* DIRECTIONS FOR THIS TASK *
Output only the lines of the entries that follow, starting at the one with "Sort results by: (50, 763)" and running down to the one with "Indiana 911 Professionals Conference (654, 37)", both included and unchanged.

* RECORDS PROVIDED *
★ ★ ★

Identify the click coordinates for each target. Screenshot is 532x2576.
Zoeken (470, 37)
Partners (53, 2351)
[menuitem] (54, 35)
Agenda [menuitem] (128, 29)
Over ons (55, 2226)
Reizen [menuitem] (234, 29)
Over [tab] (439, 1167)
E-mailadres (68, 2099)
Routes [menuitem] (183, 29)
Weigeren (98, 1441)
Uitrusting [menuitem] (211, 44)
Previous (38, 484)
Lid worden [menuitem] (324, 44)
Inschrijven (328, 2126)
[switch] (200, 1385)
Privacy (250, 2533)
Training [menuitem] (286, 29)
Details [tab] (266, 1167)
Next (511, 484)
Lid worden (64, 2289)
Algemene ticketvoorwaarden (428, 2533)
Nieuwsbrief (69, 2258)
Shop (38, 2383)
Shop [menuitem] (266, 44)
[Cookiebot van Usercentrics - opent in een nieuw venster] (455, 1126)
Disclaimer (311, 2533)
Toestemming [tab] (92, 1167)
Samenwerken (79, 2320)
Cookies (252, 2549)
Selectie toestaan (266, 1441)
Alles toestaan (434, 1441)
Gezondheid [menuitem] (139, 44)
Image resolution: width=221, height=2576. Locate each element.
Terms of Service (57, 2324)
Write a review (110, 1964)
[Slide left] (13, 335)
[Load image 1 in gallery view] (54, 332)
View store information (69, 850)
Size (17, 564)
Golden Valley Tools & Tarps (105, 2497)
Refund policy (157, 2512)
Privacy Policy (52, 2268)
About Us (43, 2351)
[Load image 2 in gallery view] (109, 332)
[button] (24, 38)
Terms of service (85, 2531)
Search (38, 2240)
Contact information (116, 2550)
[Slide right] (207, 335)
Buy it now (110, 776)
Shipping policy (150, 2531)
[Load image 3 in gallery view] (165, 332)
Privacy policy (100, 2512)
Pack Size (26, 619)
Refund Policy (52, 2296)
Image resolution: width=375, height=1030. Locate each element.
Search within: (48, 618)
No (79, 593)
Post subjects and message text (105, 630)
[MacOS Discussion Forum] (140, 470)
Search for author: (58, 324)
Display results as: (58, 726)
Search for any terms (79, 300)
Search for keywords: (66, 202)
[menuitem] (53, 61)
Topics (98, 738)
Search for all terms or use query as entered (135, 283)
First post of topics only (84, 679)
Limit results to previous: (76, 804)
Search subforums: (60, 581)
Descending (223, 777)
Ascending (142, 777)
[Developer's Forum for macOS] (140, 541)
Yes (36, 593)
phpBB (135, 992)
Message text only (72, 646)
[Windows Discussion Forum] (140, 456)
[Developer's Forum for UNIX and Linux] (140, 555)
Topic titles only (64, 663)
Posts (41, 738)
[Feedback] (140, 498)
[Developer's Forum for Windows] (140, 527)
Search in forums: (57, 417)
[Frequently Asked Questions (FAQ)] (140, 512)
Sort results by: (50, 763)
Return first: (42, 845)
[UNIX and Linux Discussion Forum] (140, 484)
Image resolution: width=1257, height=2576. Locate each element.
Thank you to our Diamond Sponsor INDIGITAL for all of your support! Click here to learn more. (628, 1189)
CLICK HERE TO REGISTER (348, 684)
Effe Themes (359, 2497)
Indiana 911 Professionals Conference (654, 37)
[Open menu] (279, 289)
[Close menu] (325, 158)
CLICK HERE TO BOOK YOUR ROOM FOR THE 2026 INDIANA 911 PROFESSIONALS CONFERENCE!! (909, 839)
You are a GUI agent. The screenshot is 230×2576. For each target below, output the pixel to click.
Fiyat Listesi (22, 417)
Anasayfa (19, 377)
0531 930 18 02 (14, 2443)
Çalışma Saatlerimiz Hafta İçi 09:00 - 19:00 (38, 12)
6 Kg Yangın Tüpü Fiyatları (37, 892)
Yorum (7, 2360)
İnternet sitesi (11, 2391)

★ ★ ★

* TASK ANSWER *
Sort results by: (50, 763)
Return first: (42, 845)
[UNIX and Linux Discussion Forum] (140, 484)
Image resolution: width=1257, height=2576. Locate each element.
Thank you to our Diamond Sponsor INDIGITAL for all of your support! Click here to learn more. (628, 1189)
CLICK HERE TO REGISTER (348, 684)
Effe Themes (359, 2497)
Indiana 911 Professionals Conference (654, 37)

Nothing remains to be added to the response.